Autosave is quite fast (at least in external files) and it has a regular backup schedule.

So all that's quite nice. And all of that is for files living in the file explorer, being shared with other editors. There are a few more features, for those files created in or imported to the Library. (I assume that the library is some type of database. Imported files stay where they are, there's just a new copy created in the library; the new copy is not synchronised with the original file.)

Possibly the most important of these is that the files in a Library folder can be moved around the sequence easily and that individual files can be selected for export using the usual Ctrl or Shift options, which makes it very easy to put together a long document/book for export to Word or PDF. These 'sheets' can also be split or merged as desired.
There's also a note/sticky note feature (only one per sheet) and session word counts (and goals).

Do I like it?

Yes I do. Despite the lack of folding, I can imagine using it as my main writing interface. The export options to Word are great. It's very simple; all the options it has are useful to me (most writers, I imagine) and there's nothing else getting in the way. For those that want them, the Scrivener like scene/chapter/book type options seem functional. It happily works as a normal markdown editor on external files as well as those in its database, though with slightly fewer features (I think its file explorer gives it an advantage over WriteMonkey 3 in this regard). I'm happy to buy it for my writing and happy to use the other editors for notes and anything that needs their more advanced capabilities.

I came across the following review, which specifically compares it to Ulysses, so I feel that my impression of macness is probably on the mark.

I have now bought my license for the program.
I mention this because it has an offer of a free license for a review and I'd like to emphasis that I haven't taken advantage of it.
I will update this thread with further thoughts as I have them, which I'm sure I will.

I appreciate you sharing this review with us!  :up:

Thanks for this. And very good timing! I've started thinking recently that I would like to find a decent WYSIWYG Markdown editor, so it's nice to see more of what the options are.

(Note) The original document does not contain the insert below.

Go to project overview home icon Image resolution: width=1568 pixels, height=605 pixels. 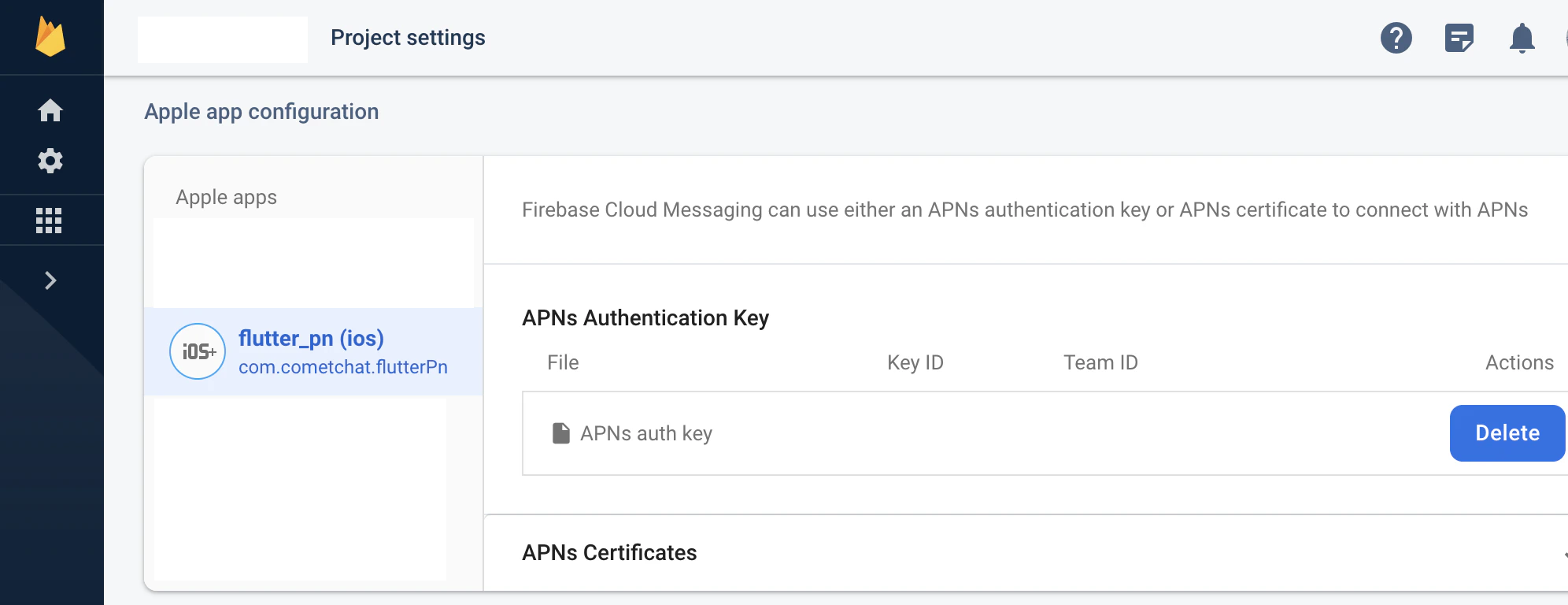tap(50, 110)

a decent WYSIWYG Markdown editor
-Deozaan (February 24, 2022, 10:56 PM)
--- End quote ---
This is a very particular kind of editor. It seems to have lifted some very detailed features from Ulysses and is aiming at the same market except on Windows. I have it in mind to check Ulysses features to see the detail of what it has left behind. I also intend to describe some of the issues I have encountered when I have enough for a post.

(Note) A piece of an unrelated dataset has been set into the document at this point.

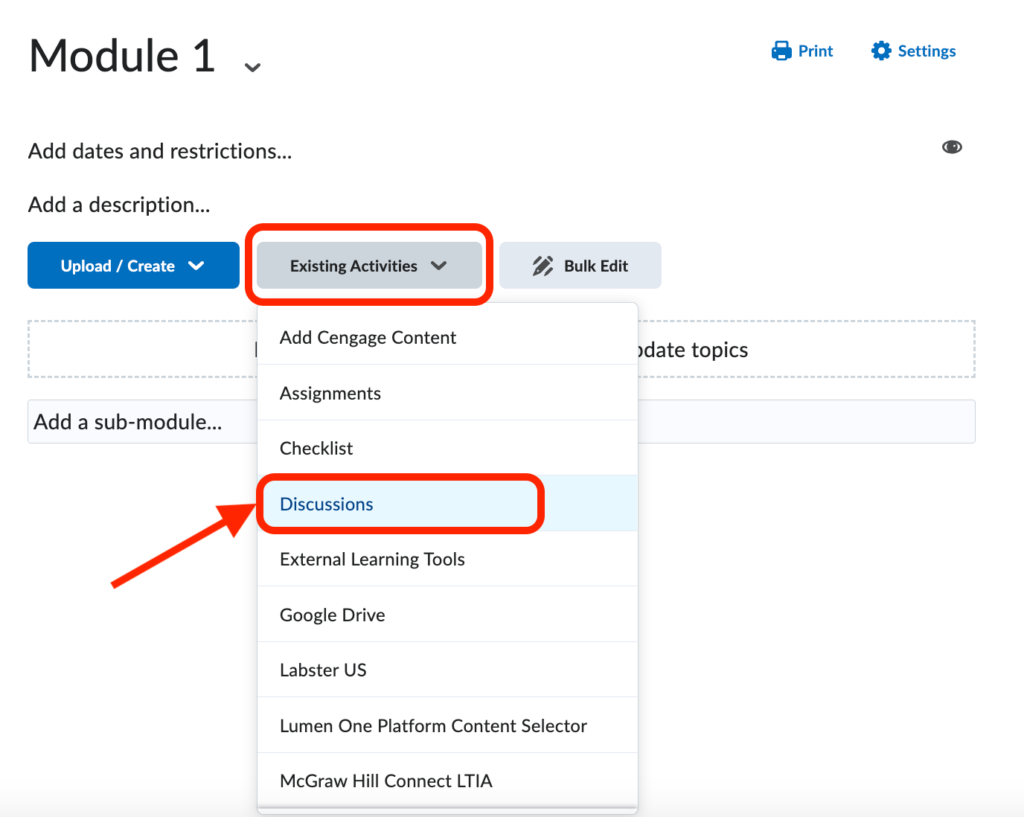Click Add dates and restrictions link
This screenshot has width=1024, height=817.
point(160,152)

I think I've tried all the WYSIWYG markdown editors on Windows (some only briefly I admit), and others that seemed to have something to recommend them. I'd be very keen to try more, if you come across new ones (I still don't understand how Inspire evaded me for so long when I ought to have found me in its target demographic).

As a general purpose editor, I think Typora is clear of the field. WYSIWYG, easy to work with, excellent import/export. Fair number of configuration options.

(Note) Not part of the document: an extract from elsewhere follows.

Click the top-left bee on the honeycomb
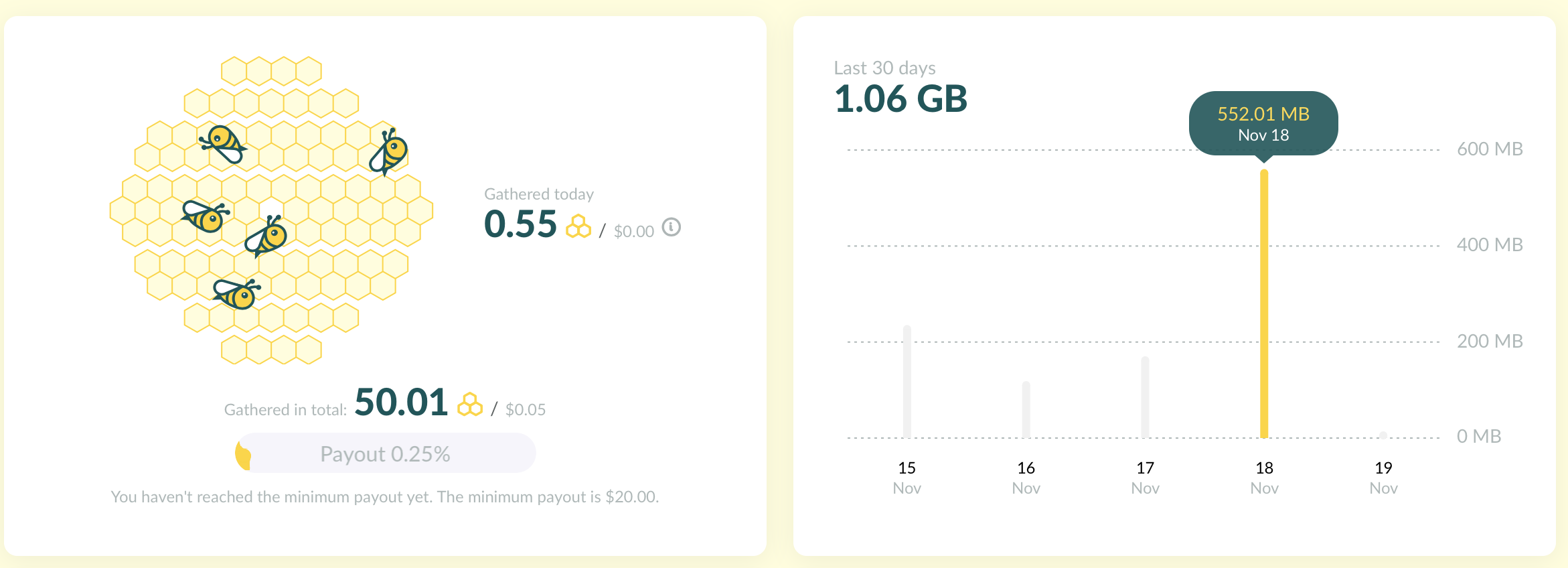1568x568 pixels. click(x=224, y=143)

So why would I prefer to write in Inspire than Typora? That's a very good question and I don't have a very good answer. Typora has more themes; it has focus as well as typewriter mode. it doesn't misinterpret wikilinks, configurable shortcuts. Maybe it feels slightly clumsier. It doesn't have a database (so no switching sheet sequence to make a complete document - but I wouldn't use that much anyway). For most people, I would say that Typora would be better.